→ Given data:
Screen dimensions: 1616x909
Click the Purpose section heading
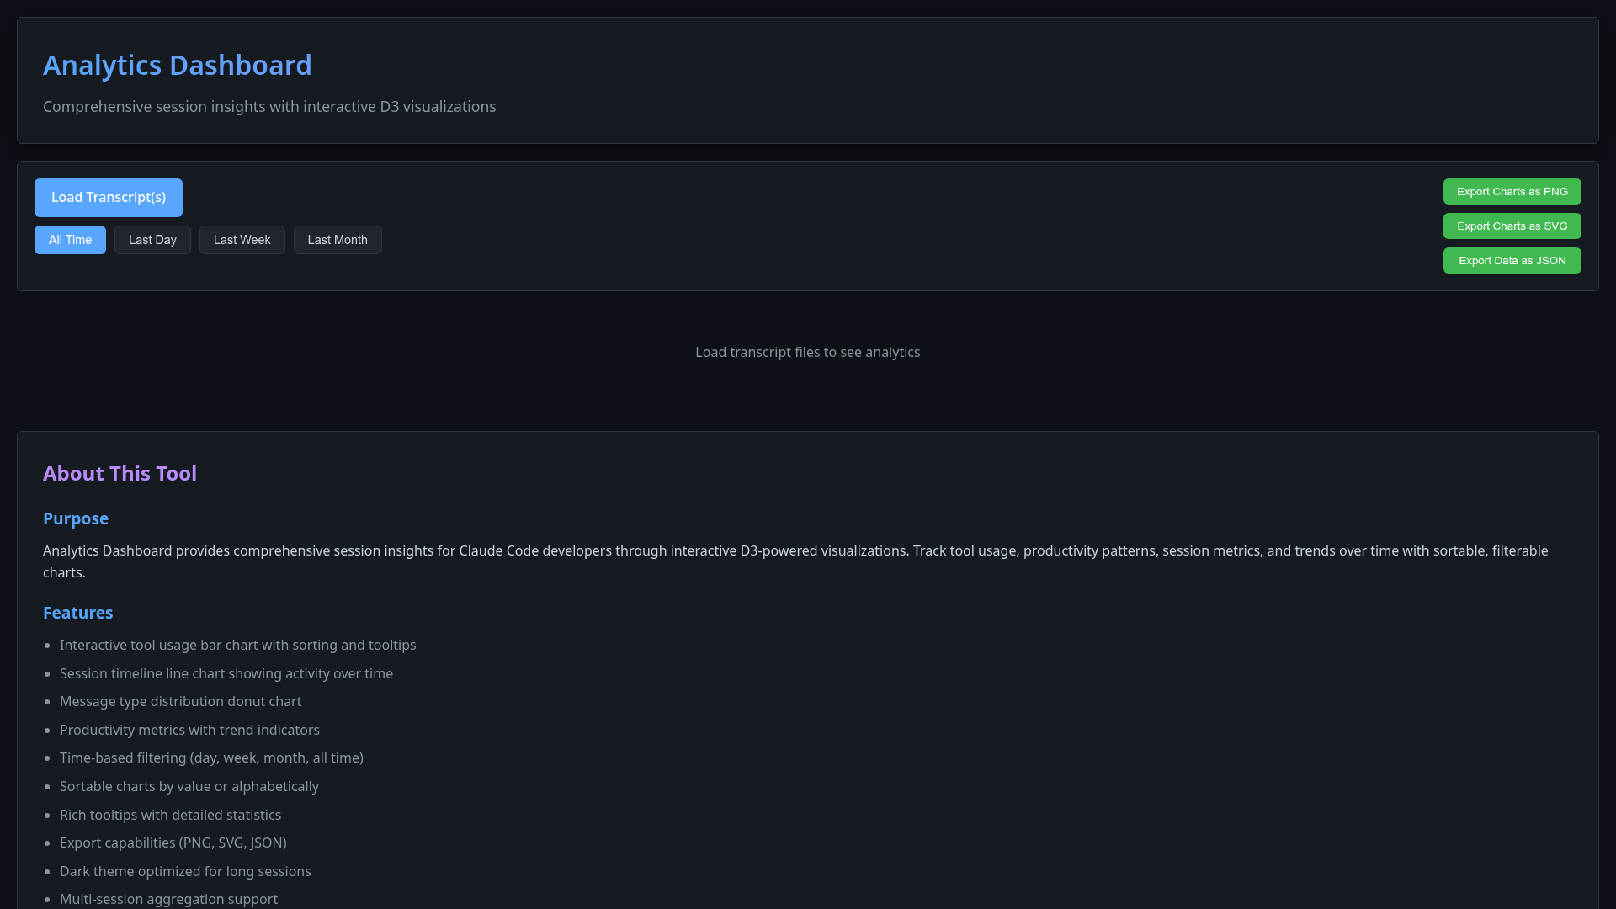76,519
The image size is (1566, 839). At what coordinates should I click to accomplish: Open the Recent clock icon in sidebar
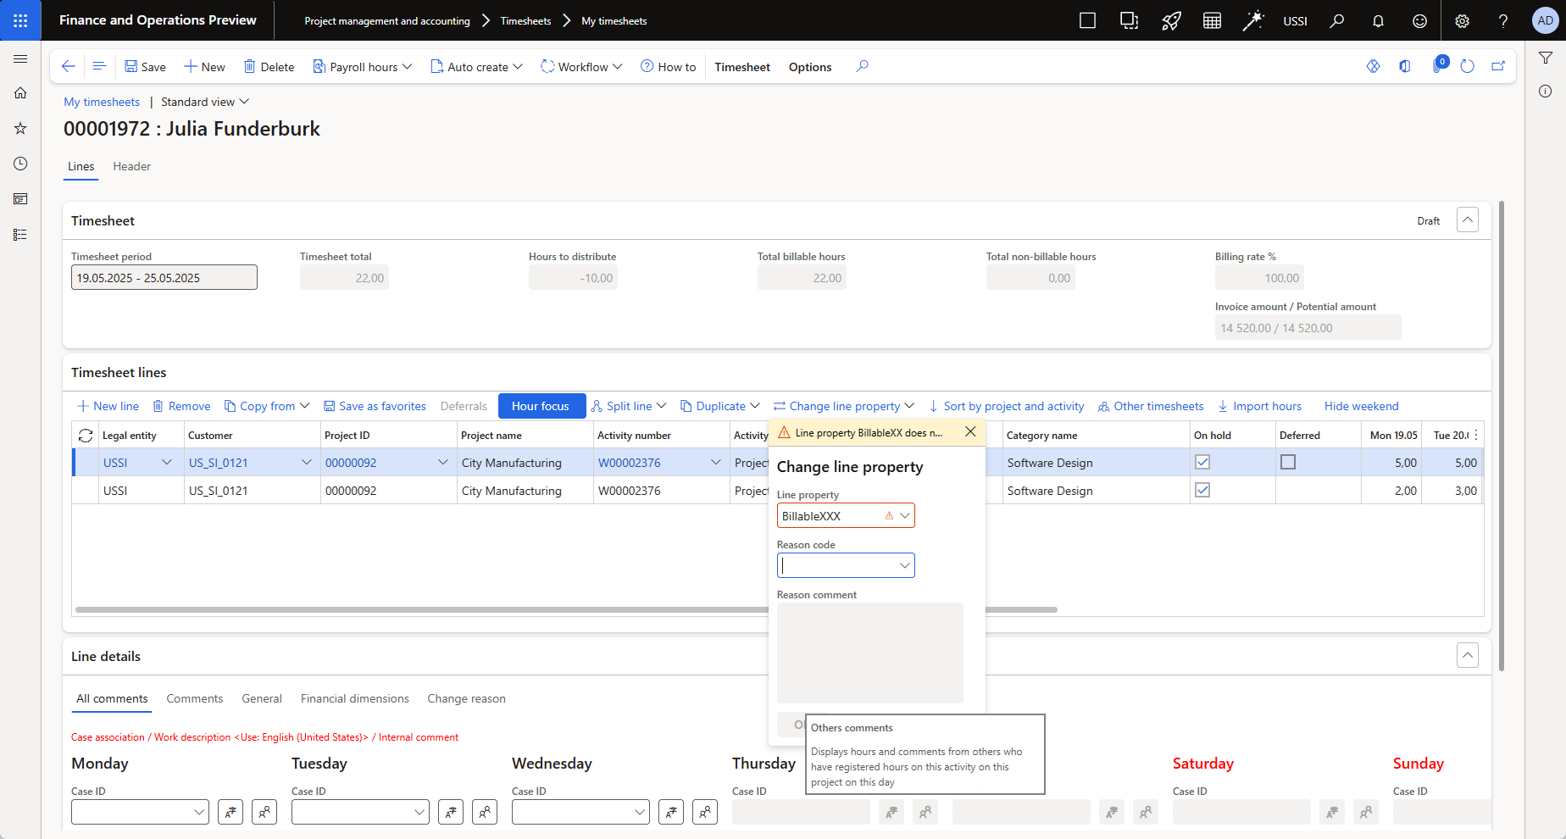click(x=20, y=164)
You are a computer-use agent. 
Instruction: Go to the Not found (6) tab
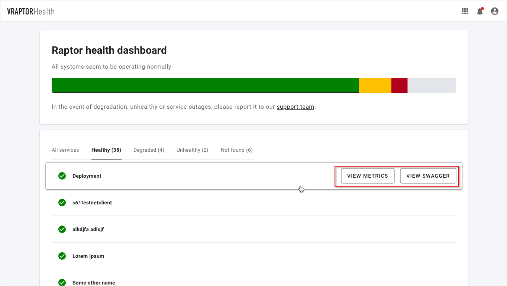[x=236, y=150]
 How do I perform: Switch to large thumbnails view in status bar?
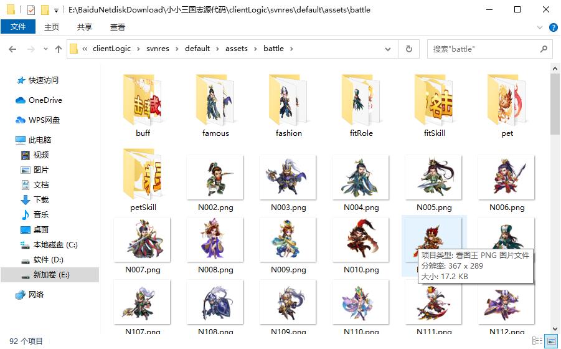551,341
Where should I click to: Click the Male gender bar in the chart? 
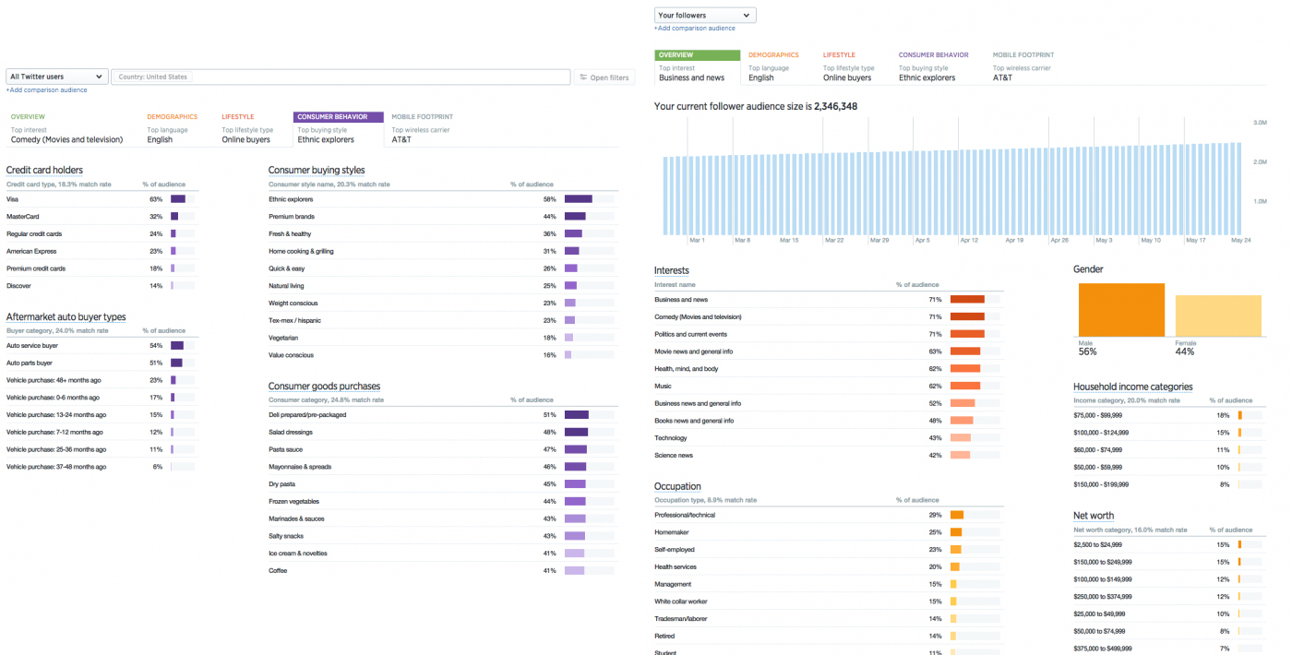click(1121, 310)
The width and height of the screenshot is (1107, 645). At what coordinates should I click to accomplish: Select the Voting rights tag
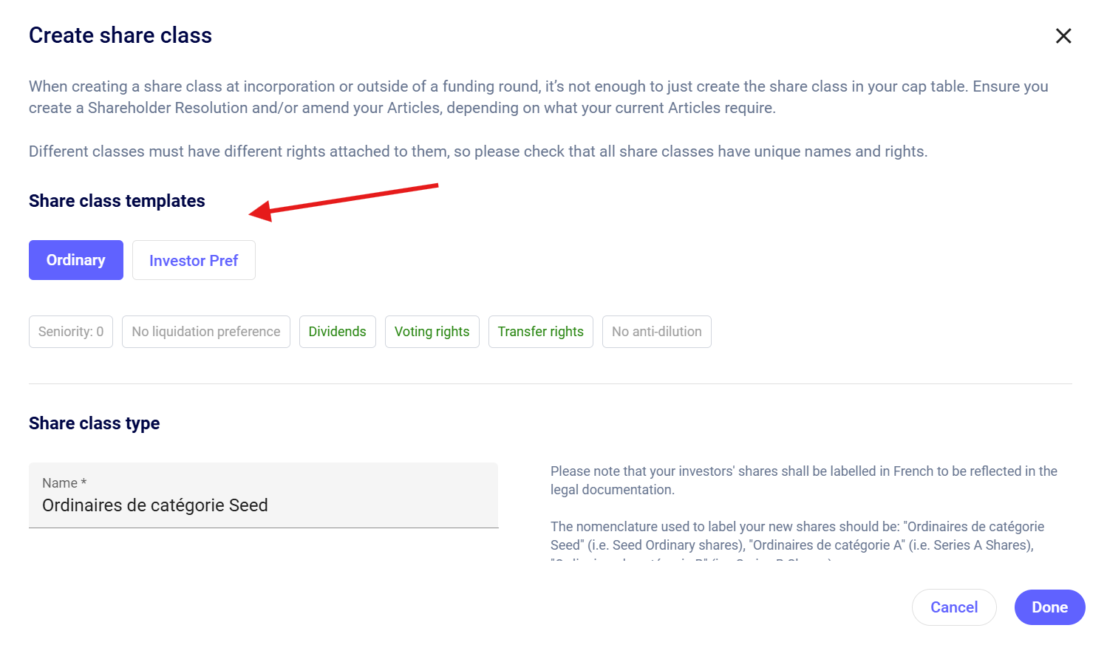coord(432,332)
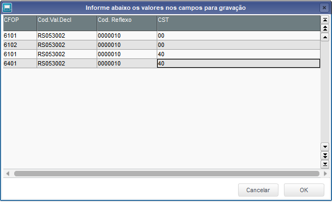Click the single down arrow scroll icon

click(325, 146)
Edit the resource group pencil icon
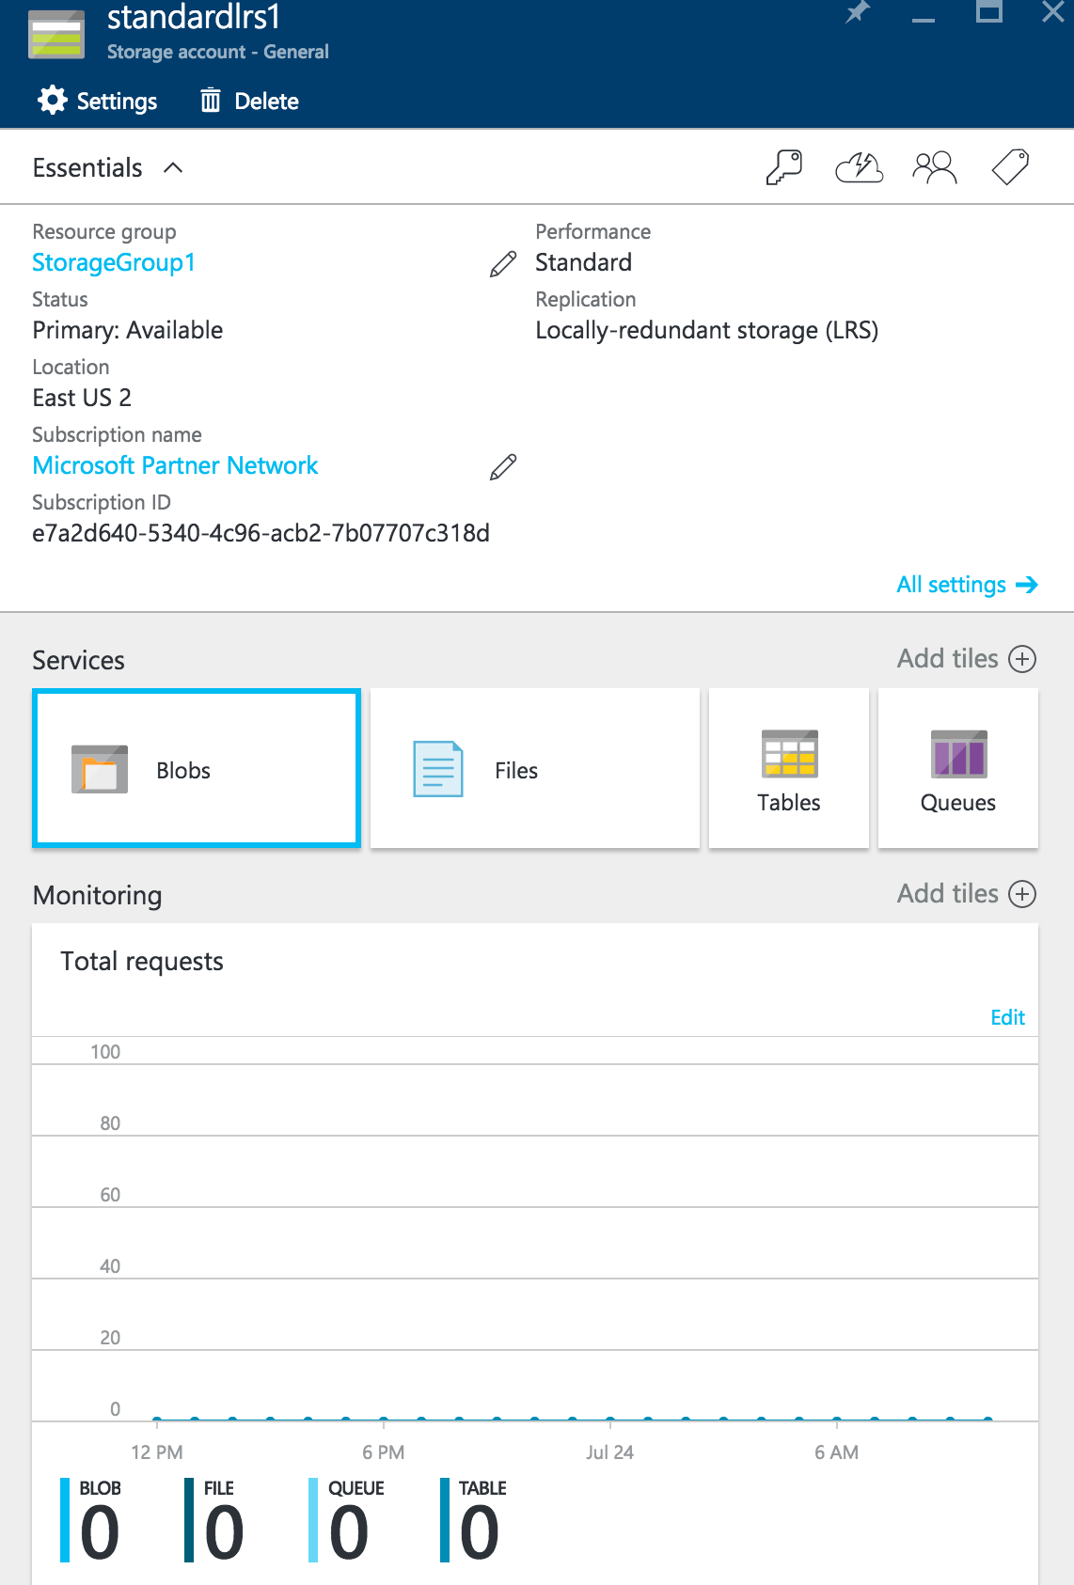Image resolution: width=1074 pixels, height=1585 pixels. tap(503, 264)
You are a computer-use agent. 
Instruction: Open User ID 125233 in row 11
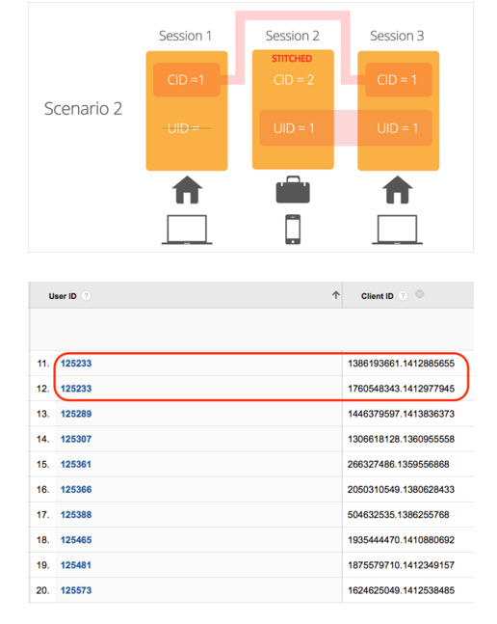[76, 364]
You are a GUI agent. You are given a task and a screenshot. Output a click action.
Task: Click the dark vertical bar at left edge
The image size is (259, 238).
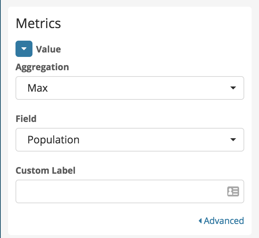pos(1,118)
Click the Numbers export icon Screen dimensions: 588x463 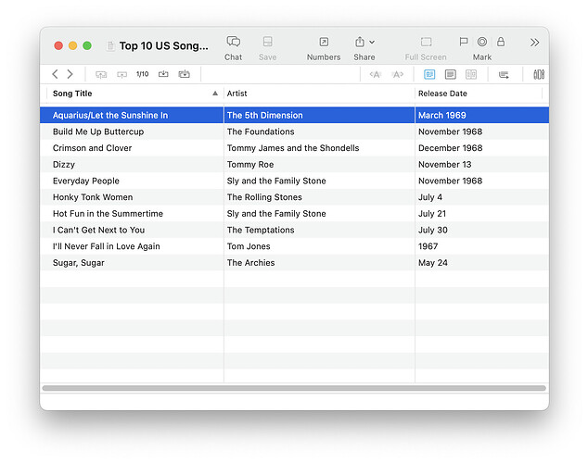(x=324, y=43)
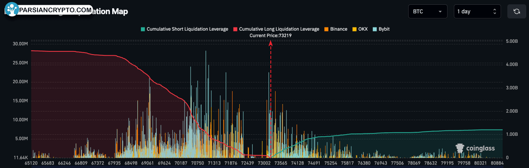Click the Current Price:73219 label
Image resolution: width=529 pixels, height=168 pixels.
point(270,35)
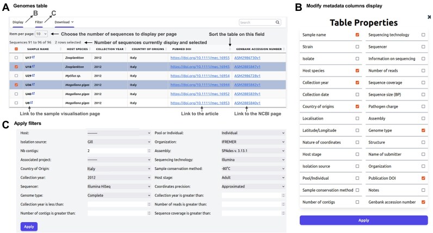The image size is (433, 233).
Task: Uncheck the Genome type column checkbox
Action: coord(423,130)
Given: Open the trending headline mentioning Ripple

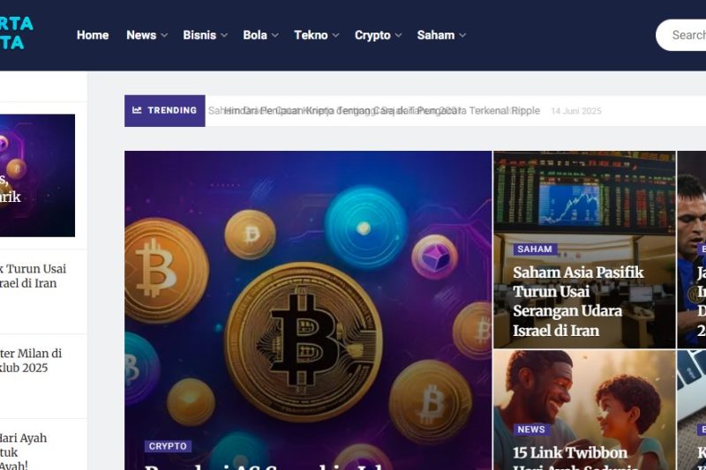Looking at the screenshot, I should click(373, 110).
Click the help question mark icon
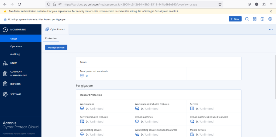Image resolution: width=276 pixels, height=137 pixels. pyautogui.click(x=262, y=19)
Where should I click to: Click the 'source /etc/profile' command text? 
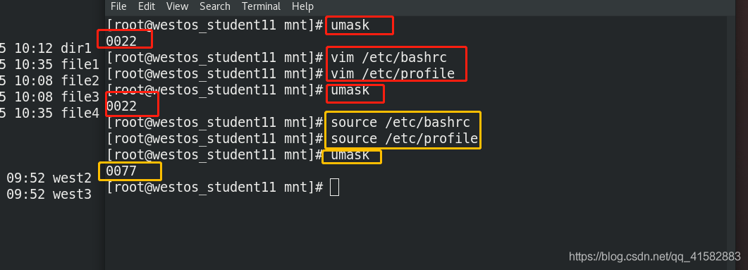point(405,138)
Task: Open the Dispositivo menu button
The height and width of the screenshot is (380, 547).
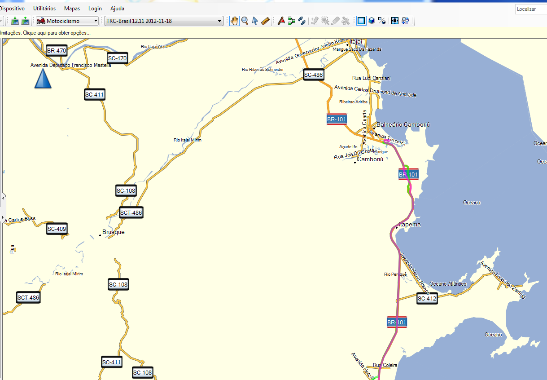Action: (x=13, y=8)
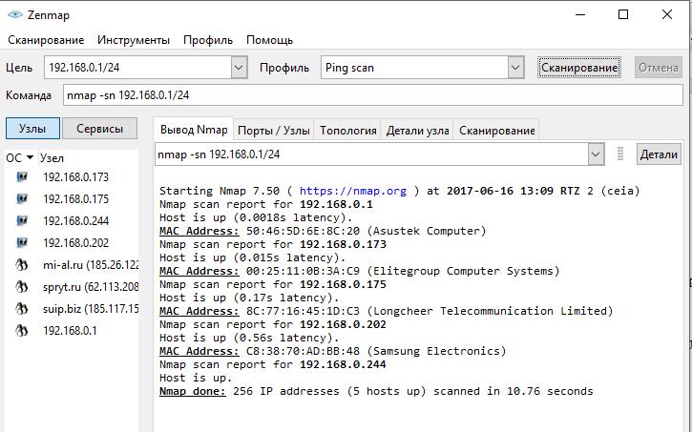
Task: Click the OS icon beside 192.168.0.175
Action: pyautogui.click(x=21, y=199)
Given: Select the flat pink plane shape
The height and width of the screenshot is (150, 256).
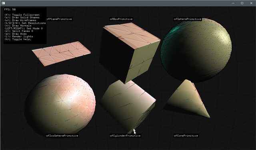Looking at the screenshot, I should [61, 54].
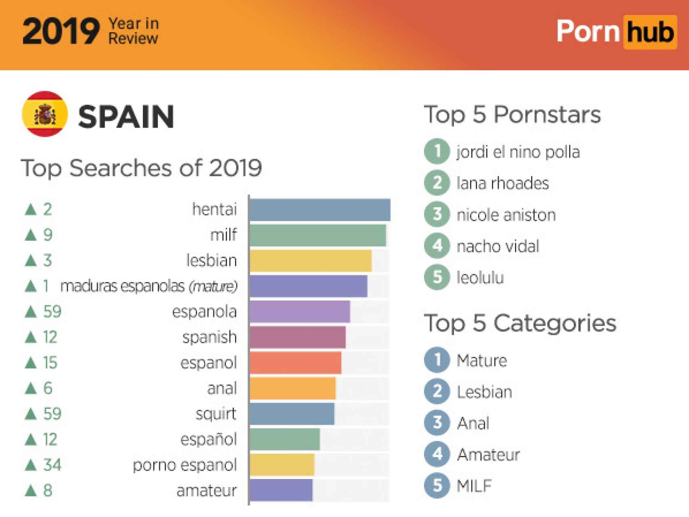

→ Assigned task: From the line holding "The height and width of the screenshot is (380, 547)." through the last line of the material above, each line should be written out exactly, both included; omit the pictures.

→ Written response:
The height and width of the screenshot is (380, 547).
Action: (x=13, y=8)
Task: Click the OS icon beside 192.168.0.175
Action: pyautogui.click(x=21, y=199)
Given: Select the flat pink plane shape
The height and width of the screenshot is (150, 256).
Looking at the screenshot, I should [61, 54].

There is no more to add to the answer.